You are really racking up those miles Ribs. It's hard to believe that it's only been a month since they turned you loose.
Good luck with that achilles, Fred.
Hope you have a good race Jim.
8 mi steady state yesterday. 10 mi of hills this morning. Amazing what 10-15 secs per mile slower, 4 degrees cooler temps, 5% less humidity, and 9 mph breeze makes on a run. Hope to run 22 Fri morning like I did the 10 this morning. We will see. Registered today for my one and only Boston marathon. Have airline tickets purchased and a room waiting.
Wednesday - 60 minutes very slow
AM 4 mile warmup, 1:55 all out, 1 mile warmdown, 66F
The achilles didn't hurt, so I hammered from bench to bench on the bike trail.
Fred - I notice some of your workouts that you run what I consider odd times 1:55 or 2 x 59 secs. all out. Why not 2 mins or 1 min or yards or meters. What are you doing besides driving me crazy?

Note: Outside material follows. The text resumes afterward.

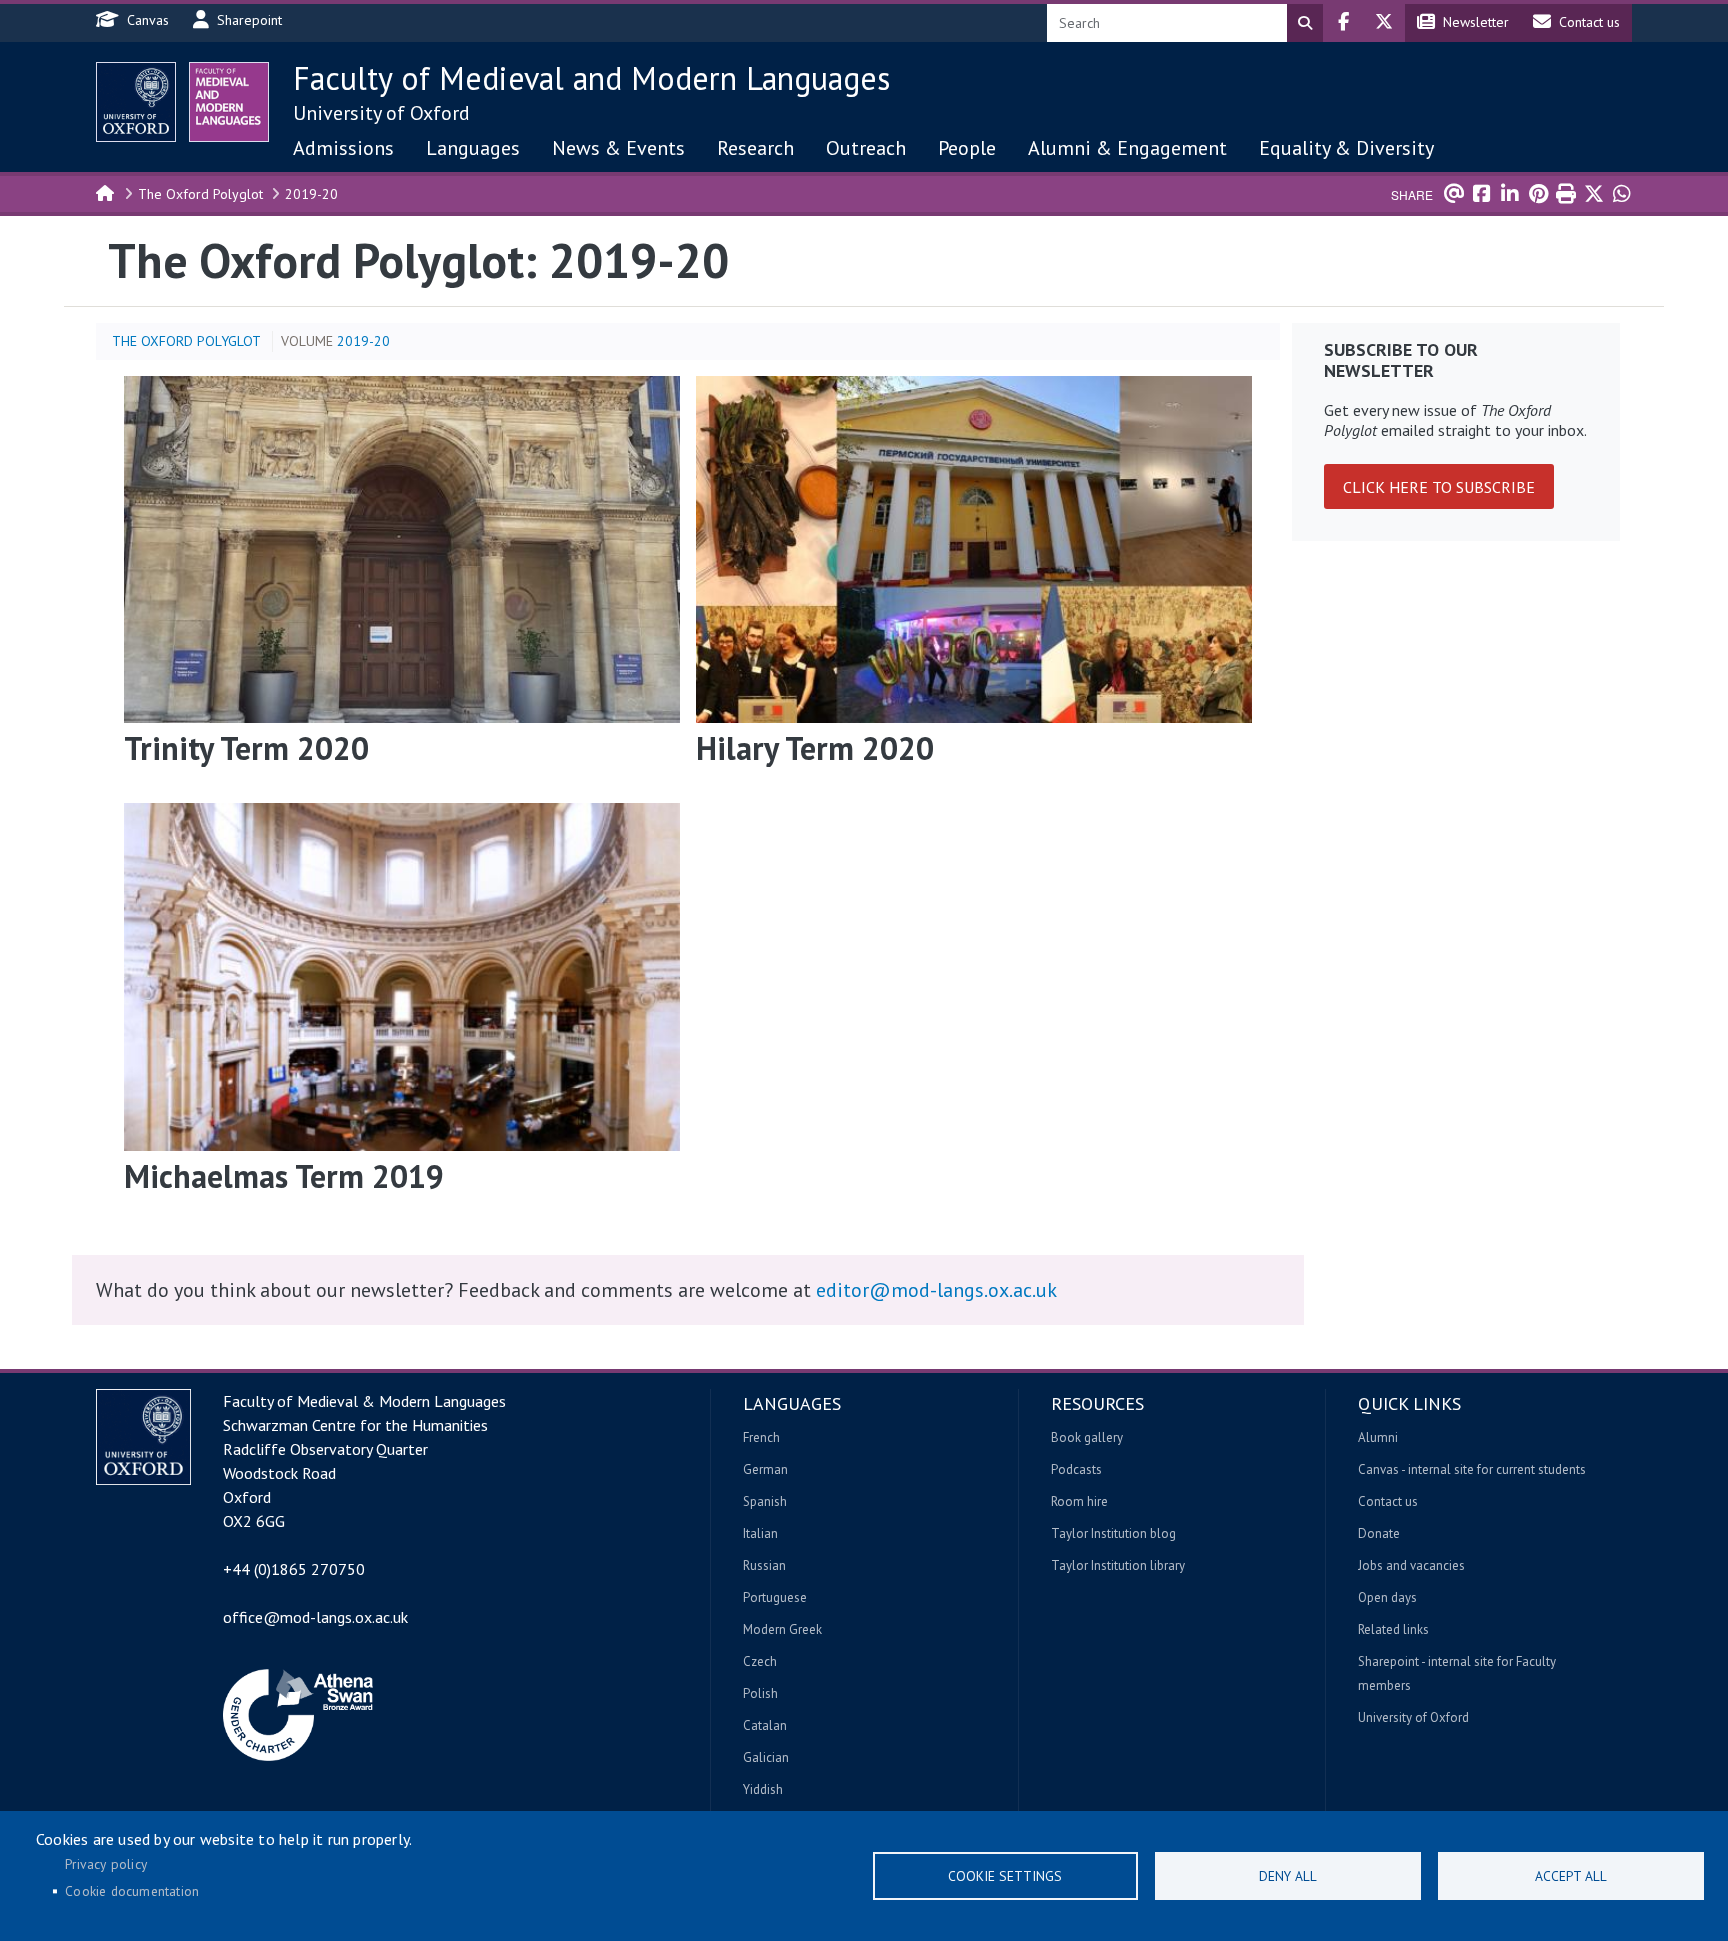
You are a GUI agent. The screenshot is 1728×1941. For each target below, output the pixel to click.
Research (755, 148)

5.75 easy this morning. 2 or 3 days in a row we had a nice breeze to keep us a bit cooler. Another 5 or 6 tonight easy getting ready for long run tomorrow. This morning as 5 or 6 of us gathered to run at a friends house; we find the neighbor out drunk in the street at 5:20 a.m. He is dancing and playing football all alone. He decides to come visit for a while and determine what we are doing. As we leave to run he shouts "you should go surfing dudes". Well, that's the only clean thing he said I can repeat.
Stay sober boys and girls.
KS, there are 2 sets of benches on the bike trail. I ran between them in 2:11 a few weeks ago; now I'm down to 1:55 all out hammer.
Bill's goal is to go sub 2 minutes, too.
The pain at the end is incredible, so I know that I'm racing it.